From: Skye Howard (skyezacharia@yahoo.com)
Date: Sat Dec 11 1999 - 21:25:05 MST
--- Zeb Haradon <zharadon@inconnect.com> wrote:
> -----Original Message-----
> From: Ken Clements <Ken@InnovationOnDmnd.com>
> To: extropians@extropy.com <extropians@extropy.com>
> Date: Friday, December 10, 1999 11:21 PM
> Subject: Re: q*****
>
> > My turn to quote from Chalmers on page 215 of _The
> Conscious Mind_:
> > -- All this metaphysical grandeur is well and
> good, one might reply, but how
> > -- does it cash out in practice? In particular,
> how can we discover the psycho-
> > -- physical laws that will constitute a theory of
> consciousness? After all, there
> > -- is an enormous problem for a theory of
> consciousness that does not confront
> > -- a theory of physics: the lack of data. Because
> consciousness is not directly
> > -- observable in experimental contexts, we cannot
> simply run experiments mea-
> > -- suring the experiences that are associated with
> various physical processes,
> > -- thereby confirming and disconfirming various
> psychophysical hypotheses.
> > -- Indeed, it might seem that the untestability
> of any theory of consciousness
> > -- that we might put forward would relegate such
> theories to the status of
> > -- pseudoscience.
> >
> > I did not argue *for* physicalism (another failure
> of reason is that an argument against something
> > must, necessarily be an argument for something
> else), I am pointing out that any theory that has no
>
> > data, and is untestable, shares the same status as
> superstition. Some superstitions turn out to be
> > true. However, given all the non-testable things
> out there to believe in, and that I cannot find a
> way to
> > break the symmetry, I choose to wait for data to
> believe in any.
> >
> > -Ken
>
> But don't you experience it yourself, and isn't that
> data?
> The problem with this type of data is that you
> cannot experience other people's consciousness. You
> can rely on reports from them, but you have no idea
> if they are lying, or making it up after the fact.
> And even assuming they are always correct and always
> telling the truth, you have no idea if the qualia
> associated with an experience they report is the
> same as the qualia you are experiencing, or if there
> is ANY qualia associated with their experiences. I
> believe that ultimately there is no way around this.

*TASKS*.
(1) Say whether each statement agrees with the message: (a) Ken says he chooses to wait for data before believing in any untestable thing. (b) The quoted Chalmers passage says consciousness is directly observable in experimental contexts. (c) The reply holds that a way around the problem of other people's qualia will eventually be found. For each, answer yes or no and quote the words of the message that decide it.
(2) Summarize the message in two sentences.

*INPUT DATA*.

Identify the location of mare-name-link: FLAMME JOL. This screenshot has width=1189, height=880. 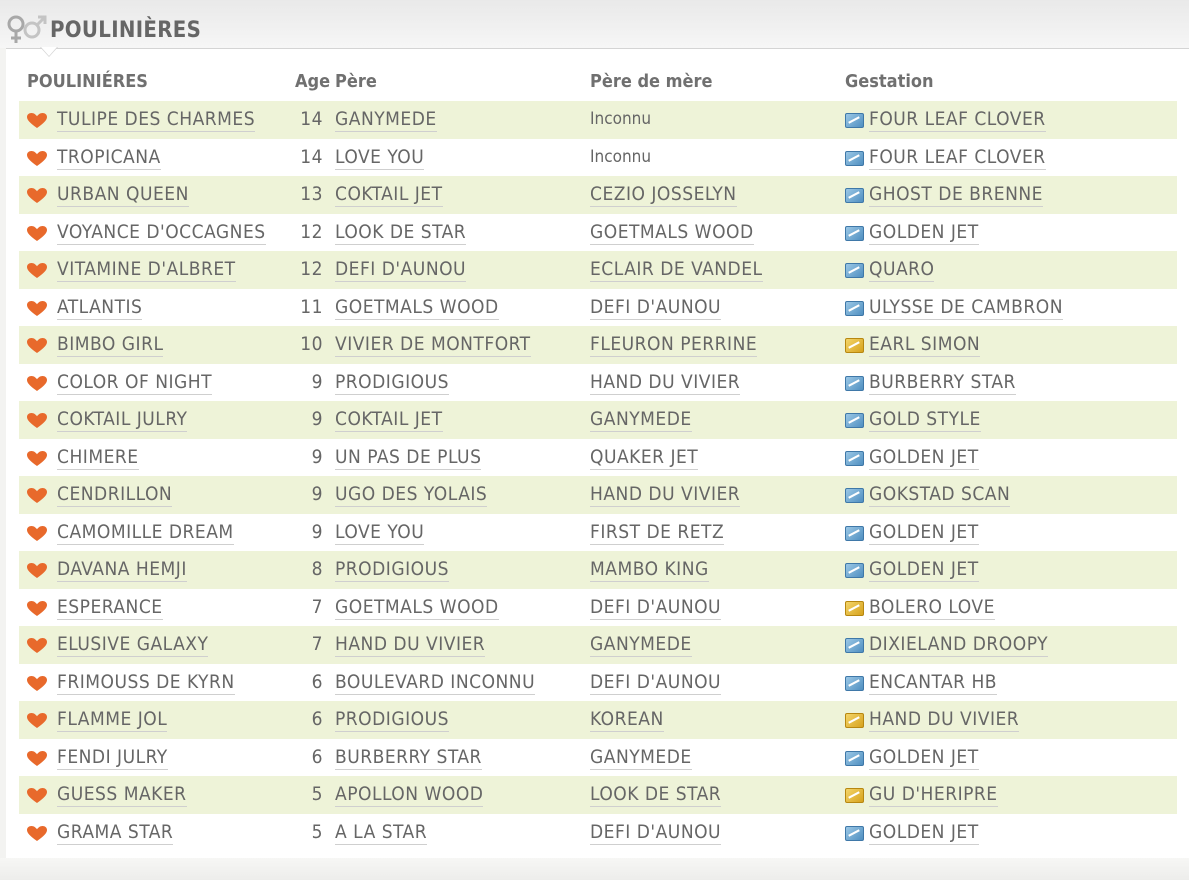
(112, 720).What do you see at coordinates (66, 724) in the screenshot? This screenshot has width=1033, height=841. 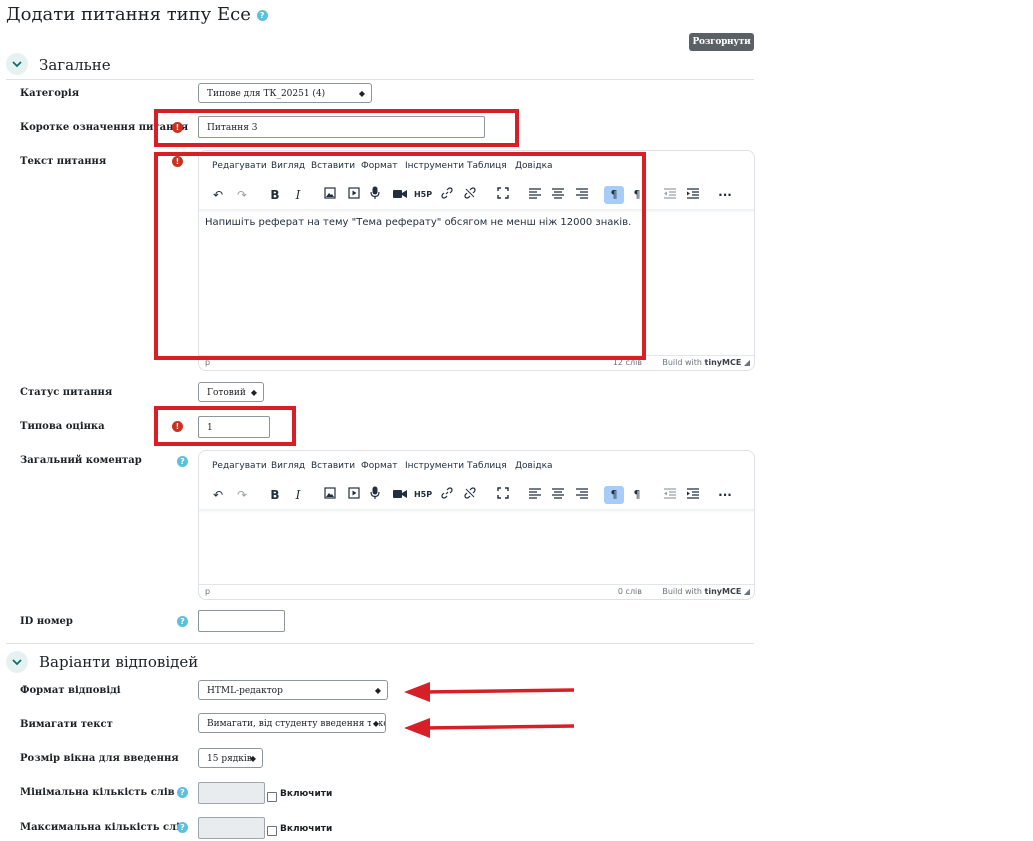 I see `require-text-label: Вимагати текст` at bounding box center [66, 724].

*ANSWERS GIVEN*.
(1)
(a) Yes: "I choose to wait for data"
(b) No: "consciousness is not directly"
(c) No: "ultimately there is no way around this"

(2) Ken quotes Chalmers on the lack of data for a theory of consciousness and argues that any theory with no data that cannot be tested shares the status of superstition, so Ken waits for data before believing in any. The reply asks whether one's own experience counts as data, then notes that no one can experience another person's consciousness, that their reports may be false, and that their qualia may differ from one's own or not exist at all, a problem the writer believes has no way around it.